Could you render every line of the entries below as a Markdown table with the columns No. and Line, numbering the rows and leaving out blank lines?

____

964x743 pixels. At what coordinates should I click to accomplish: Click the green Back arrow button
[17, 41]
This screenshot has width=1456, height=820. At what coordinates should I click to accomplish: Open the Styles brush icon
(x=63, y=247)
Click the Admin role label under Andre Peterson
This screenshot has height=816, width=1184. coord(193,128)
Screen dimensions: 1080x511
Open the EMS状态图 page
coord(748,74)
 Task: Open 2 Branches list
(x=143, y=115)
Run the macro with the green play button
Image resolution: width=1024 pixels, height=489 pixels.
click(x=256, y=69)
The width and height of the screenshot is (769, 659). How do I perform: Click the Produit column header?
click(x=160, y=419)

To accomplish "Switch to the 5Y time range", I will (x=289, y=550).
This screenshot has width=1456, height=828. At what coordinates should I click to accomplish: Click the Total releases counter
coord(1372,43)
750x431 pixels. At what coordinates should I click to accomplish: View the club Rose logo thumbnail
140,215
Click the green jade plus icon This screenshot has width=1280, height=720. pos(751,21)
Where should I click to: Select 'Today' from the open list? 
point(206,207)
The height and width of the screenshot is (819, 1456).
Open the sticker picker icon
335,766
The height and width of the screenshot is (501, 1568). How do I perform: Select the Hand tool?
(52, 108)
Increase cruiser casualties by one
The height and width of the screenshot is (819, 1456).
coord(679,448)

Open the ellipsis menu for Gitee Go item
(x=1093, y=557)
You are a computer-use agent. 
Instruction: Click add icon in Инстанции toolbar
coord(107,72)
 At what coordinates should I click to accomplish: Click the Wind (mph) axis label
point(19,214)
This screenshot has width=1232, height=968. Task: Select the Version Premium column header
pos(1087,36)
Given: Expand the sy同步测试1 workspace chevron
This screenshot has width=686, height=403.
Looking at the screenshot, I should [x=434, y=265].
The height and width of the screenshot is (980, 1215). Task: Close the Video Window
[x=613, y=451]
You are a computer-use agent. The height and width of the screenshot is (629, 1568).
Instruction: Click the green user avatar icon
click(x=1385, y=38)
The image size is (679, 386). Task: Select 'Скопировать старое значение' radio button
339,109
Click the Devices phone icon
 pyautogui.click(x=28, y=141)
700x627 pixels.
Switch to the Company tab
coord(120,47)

____

[Answer in full]:
| No. | Line |
|---|---|
| 1 | 964x743 pixels. At what coordinates should I click to accomplish: Click the green Back arrow button |
| 2 | [17, 41] |
| 3 | This screenshot has width=1456, height=820. At what coordinates should I click to accomplish: Open the Styles brush icon |
| 4 | (x=63, y=247) |
| 5 | Click the Admin role label under Andre Peterson |
| 6 | This screenshot has height=816, width=1184. coord(193,128) |
| 7 | Screen dimensions: 1080x511 |
| 8 | Open the EMS状态图 page |
| 9 | coord(748,74) |
| 10 |  Task: Open 2 Branches list |
| 11 | (x=143, y=115) |
| 12 | Run the macro with the green play button |
| 13 | Image resolution: width=1024 pixels, height=489 pixels. |
| 14 | click(x=256, y=69) |
| 15 | The width and height of the screenshot is (769, 659). How do I perform: Click the Produit column header? |
| 16 | click(x=160, y=419) |
| 17 | To accomplish "Switch to the 5Y time range", I will (x=289, y=550). |
| 18 | This screenshot has width=1456, height=828. At what coordinates should I click to accomplish: Click the Total releases counter |
| 19 | coord(1372,43) |
| 20 | 750x431 pixels. At what coordinates should I click to accomplish: View the club Rose logo thumbnail |
| 21 | 140,215 |
| 22 | Click the green jade plus icon This screenshot has width=1280, height=720. pos(751,21) |
| 23 | Where should I click to: Select 'Today' from the open list?  |
| 24 | point(206,207) |
| 25 | The height and width of the screenshot is (819, 1456). |
| 26 | Open the sticker picker icon |
| 27 | 335,766 |
| 28 | The height and width of the screenshot is (501, 1568). How do I perform: Select the Hand tool? |
| 29 | (52, 108) |
| 30 | Increase cruiser casualties by one |
| 31 | The height and width of the screenshot is (819, 1456). |
| 32 | coord(679,448) |
| 33 | Open the ellipsis menu for Gitee Go item |
| 34 | (x=1093, y=557) |
| 35 | You are a computer-use agent.  |
| 36 | Instruction: Click add icon in Инстанции toolbar |
| 37 | coord(107,72) |
| 38 |  At what coordinates should I click to accomplish: Click the Wind (mph) axis label |
| 39 | point(19,214) |
| 40 | This screenshot has width=1232, height=968. Task: Select the Version Premium column header |
| 41 | pos(1087,36) |
| 42 | Given: Expand the sy同步测试1 workspace chevron |
| 43 | This screenshot has width=686, height=403. |
| 44 | Looking at the screenshot, I should [x=434, y=265]. |
| 45 | The height and width of the screenshot is (980, 1215). Task: Close the Video Window |
| 46 | [x=613, y=451] |
| 47 | You are a computer-use agent. The height and width of the screenshot is (629, 1568). |
| 48 | Instruction: Click the green user avatar icon |
| 49 | click(x=1385, y=38) |
| 50 | The image size is (679, 386). Task: Select 'Скопировать старое значение' radio button |
| 51 | 339,109 |
| 52 | Click the Devices phone icon |
| 53 |  pyautogui.click(x=28, y=141) |
| 54 | 700x627 pixels. |
| 55 | Switch to the Company tab |
| 56 | coord(120,47) |